The second stage shows angels making music before the Virgin and Child and is perhaps best described symbolically as The Incarnation of Christ and the Glorification of the Mother of God. The angels show the artist at his most inventive colouristically, as they materialize before our eyes in pinks and yellows, sharp blues and greens. This visionary quality is matched by the building in which they appear, which seems itself to be in a state of metamorphosis with leaves and tendrils springing from the columns. This scene is flanked by the Annunciation and the Resurrection of Christ. In the latter scene the halo of Christ is the only source of light. The unearthly quality of this celestial light is especially evident in the trailing drapery where shades of white and blue turn to deep pinks and greys in the folds.

The third stage of the altarpiece consists of the original carved structure with Grunewald's painted wings of The Hermit Saints Anthony and Paul in the Desert to the left and The Temptation of St Anthony to the right. Here are the most overt references to the duties of the Antonite Order in caring for the sick, by the presence of the medicinal plants in the Hermit Saints and the diseased figure in the Temptation.

The chief iconographical source for the altarpiece as a whole has been identified as the mystical Revelations of St Bridget of Sweden, written in the 14th century and first published in Germany in 1492.

See also: German Medieval Art (800-1250).

Other Altarpieces

Grunewald painted three smaller versions of the Crucifixion (Offentlich Kunstsammlung, Basel; National Gallery of Art, Washington, DC; and Staatliche Kunsthalle Karlsruhe). Fragments remain of two other major altarpiece commissions.
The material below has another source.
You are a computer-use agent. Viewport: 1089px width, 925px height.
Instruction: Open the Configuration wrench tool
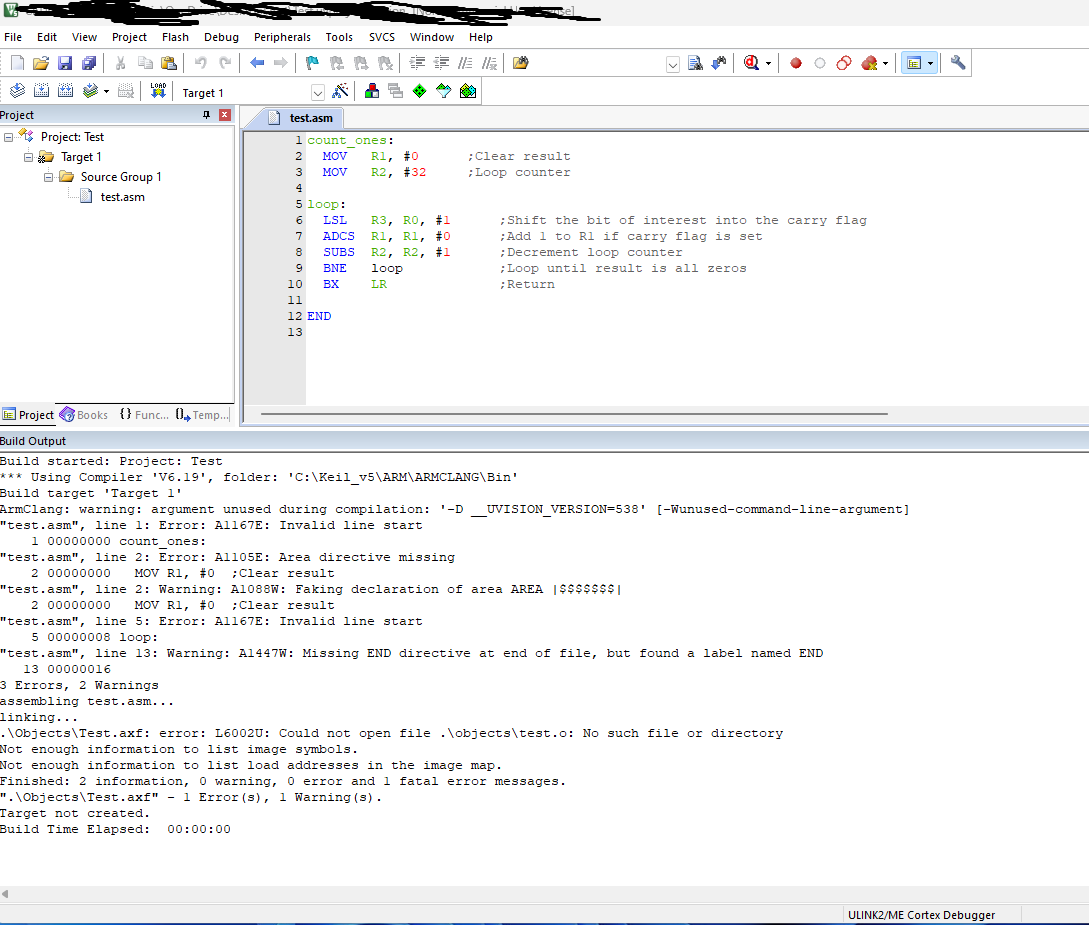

The Madonna in the Garden (now in the parish church, Stuppach) and The Miracle of the Snows (Augustinermuseum, Freiburg) probably each formed a part of the altarpiece in the collegiate church at Aschaffenburg (1517-19). Grisaille panels of saints (Furstenberg Collection, Donaueschingen, and Stadelsches Kunstinstitut, Frankfurt am Main) are from the Heller Altarpiece at Frankfurt.

Some of Grunewald's drawings can be connected with lost works, including three paintings for the cathedral at Mainz. Many of his drawings are taken from the life and are highly unusual for their period. He used black chalk, often with a watercolour wash, to obtain softened, painterly effects. He is interested in the palpability of forms rather than line and contour; studies for the arms of the St Sebastian of the Isenheim Altarpiece are concerned less with the construction of the human form than with light playing over the surface of the flesh.

See also the Danube School of landscape painting, whose works were influenced by the expressionist figures of Grunewald.

Reputation and Legacy

Grunewald was almost the exact contemporary of Albrecht Durer (1471-1528), against whom all German art of the period is inevitably judged. And although Grunewald's works remained highly prized after his death, by the 17th century the artist himself was almost forgotten. Many of his pictures were attributed wrongly to Durer, and as a result, by 1850, German art historians regarded him as no more than a competent imitator of his more celebrated contemporary. However, the artistic revolt against rationalism and naturalism of the late 19th-century/early 20th-century, exemplified by German Expressionism, triggered a precise scholarly reappraisal of the artist's career. The current consensus is that by comparison with Durer - who remained primarily a graphic artist - the work of Grunewald, who ignored Renaissance classicism to continue the expressive and intense style of late medieval Central European art into the 16th century, reveals an inspired quality of painterliness that Durer was never able to equal.

Due to their rarity, works by Matthias Grunewald can be seen in very few of the world's best art museums.